A few quick thoughts on the developing French political situation (I published a longish article on it Monday, focusing on President Macron, but things are moving fast!).
Emmanuel Macron has now named the centrist politician François Bayrou as Prime Minister, succeeding Michel Barnier, whose government fell to a no-confidence vote last week. At 73, Bayrou is an old warhorse in French politics. He first held ministerial rank thirty-one years ago and has run unsuccessfully for President three times. He comes from near Pau, in the southwestern region of Béarn, and identifies (very) deeply with its most famous native son, King Henri IV (reigned 1589-1610), whose biography he has written. In his first statement on taking office, Bayrou compared himself to Henri and noted that while France may be in crisis today, it is nothing compared to what the first Bourbon monarch faced when he took the throne, with civil war raging, foreign armies on French soil, and his immediate predecessor Henri III assassinated.
True enough! Still, Bayrou is the fourth Prime Minister of the year, which is a first for the Fifth Republic (it was common enough in the Third), and he has a profoundly unenviable task in front of him. France faces a deep budget crisis, decades in the making, which he has promised to address.
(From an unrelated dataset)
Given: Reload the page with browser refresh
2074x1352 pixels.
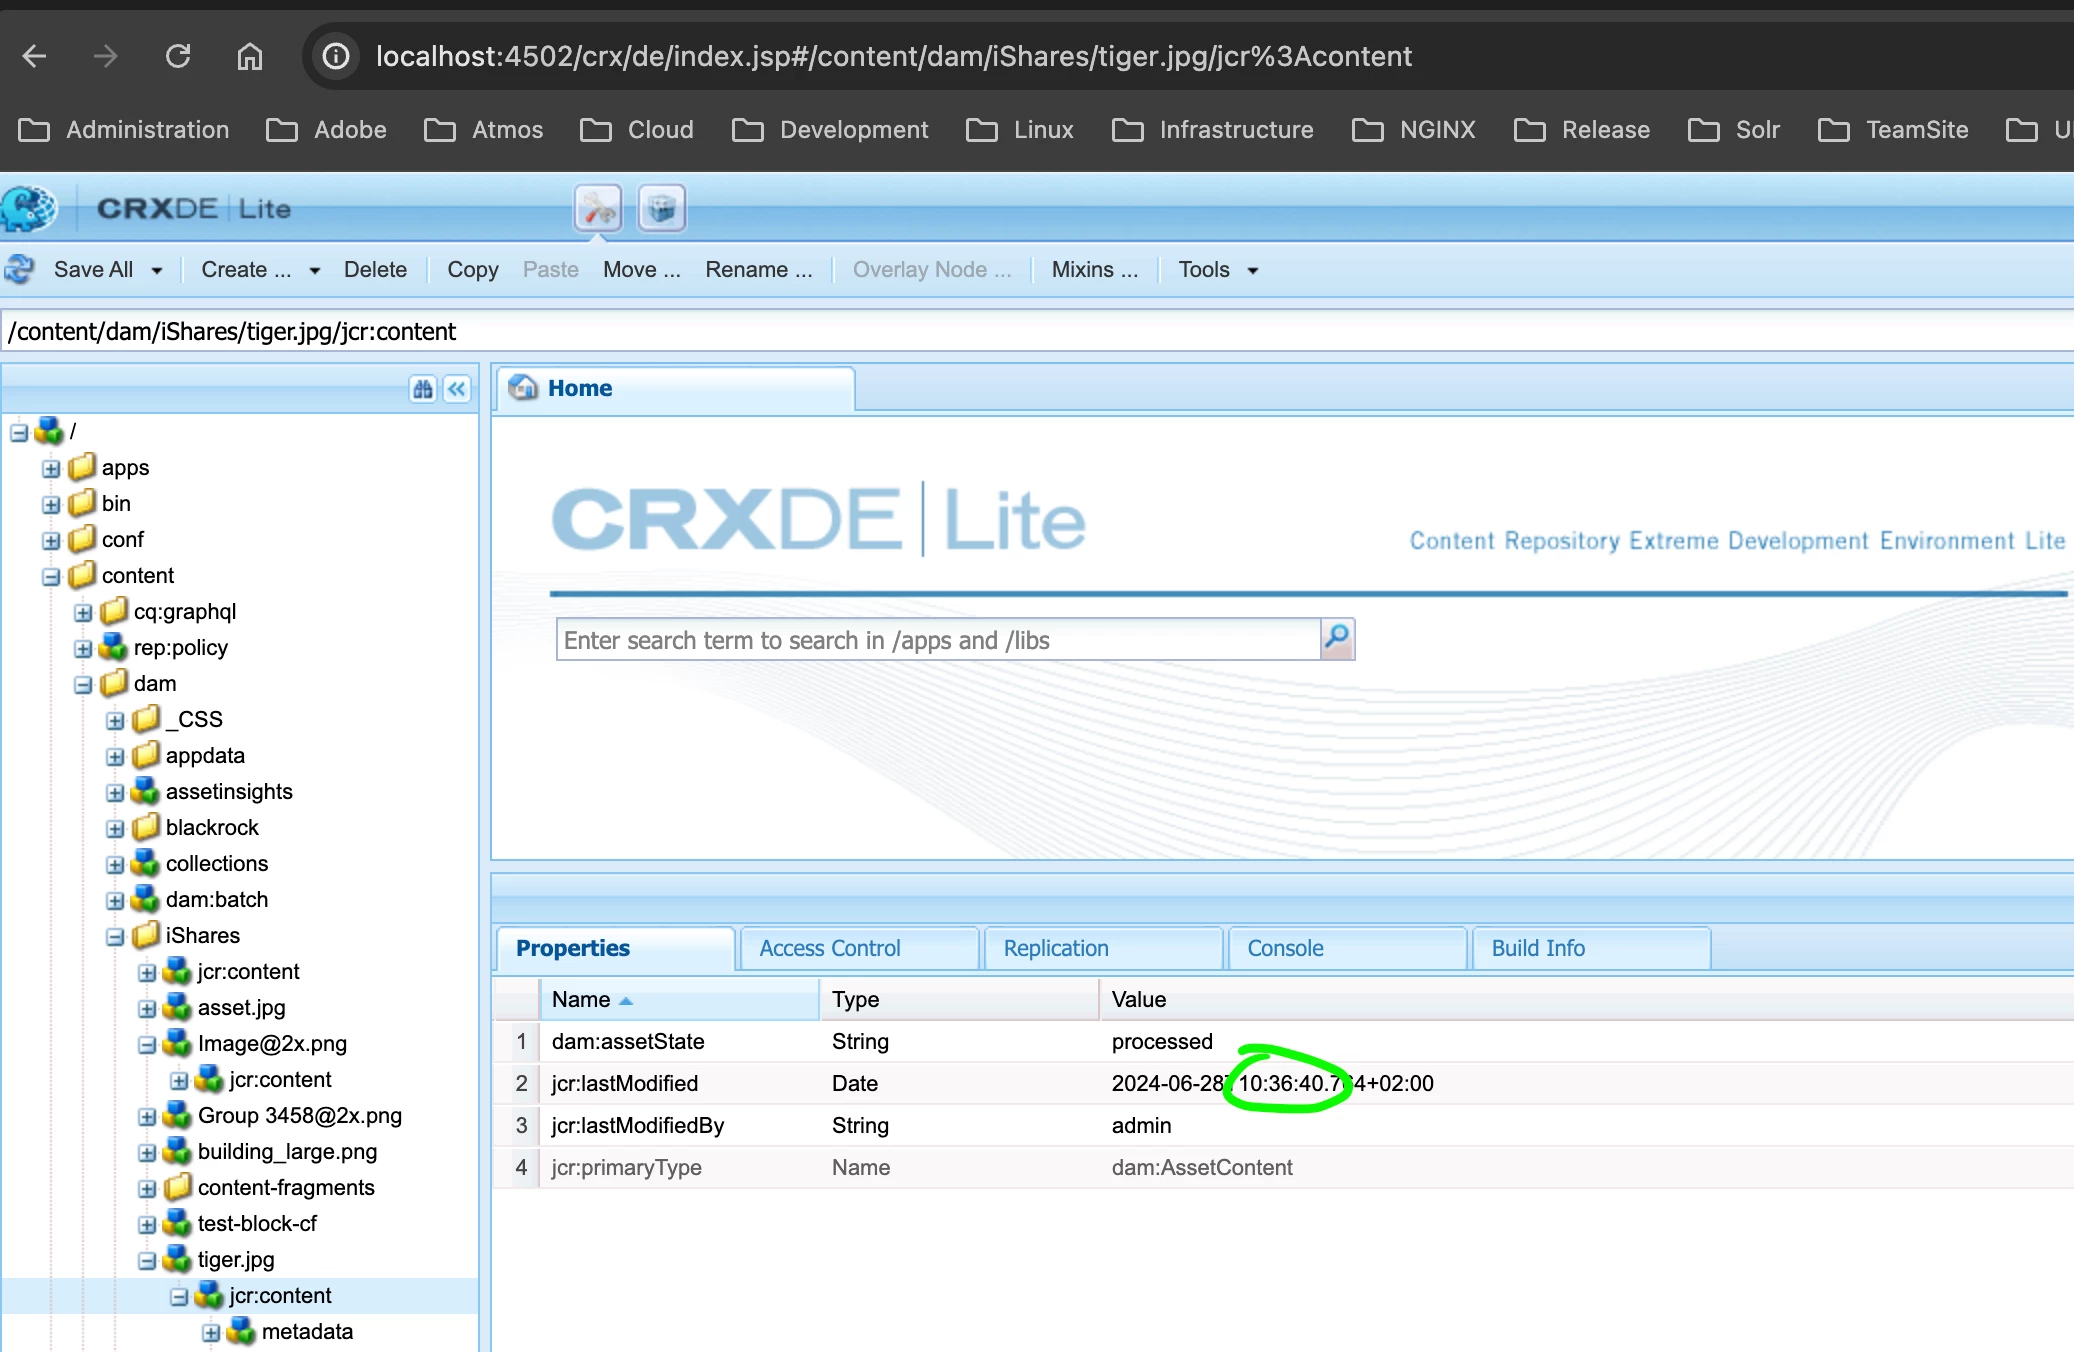Looking at the screenshot, I should point(178,56).
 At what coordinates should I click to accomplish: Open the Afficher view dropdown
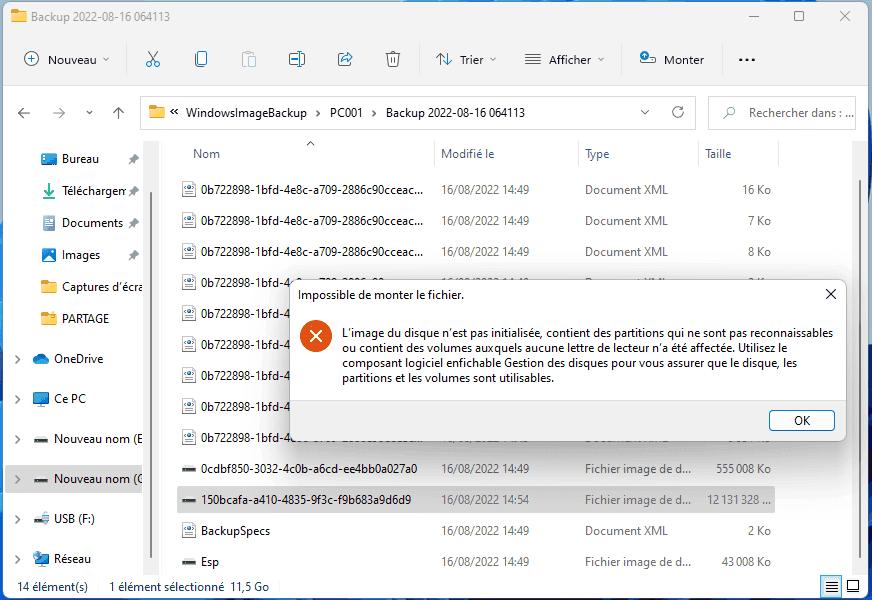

But if he tries to do so by making sharp cuts in the social security net, he will almost certainly face another no-confidence vote, and probably lose it. His predecessor Barnier fell when the far-right National Rally combined with the New Popular Front alliance of the left for the no-confidence vote. For the moment, the Rally has said it will refrain from repeating the maneuver with Bayrou. But overly austere austerity moves on Bayrou’s part will push them to change tack. He is almost certainly hoping to win support from the Socialist Party, perhaps even detach part of it from the New Popular Front. But whether he can do so, and whether he would gain enough votes to defeat another no-confidence motion, is doubtful. So he is going to have to successfully navigate a very wobbly tightrope if he is to beat Barnier’s record of just three months in office.
And while the opposition parties might attract opprobrium for toppling the government again, they also have an obvious incentive to do so—it might force Emmanuel Macron’s resignation as President. For the moment, he has insisted he will serve out his term, which ends in the spring of 2027. But another failed government might make the pressure on him unbearable. If he resigns, another presidential election will take place immediately, and Marine Le Pen, head of the National Rally, might well win. She, incidentally, has a particular incentive to do this, since she faces criminal charges of misusing government funds, and in March might be sentenced to jail and banned from electoral politics for a period of five years.
In short, the excitement (?) continues.
France's politics seem just as nuts as Israel's, though for me the stakes seem a little bit lower. Still, the political crisis in France and Germany, combined with vacuum coming from London, in the context of the Trump ascendency and its pro-Russian inclination, could be inching Europe toward a mega catastrophe.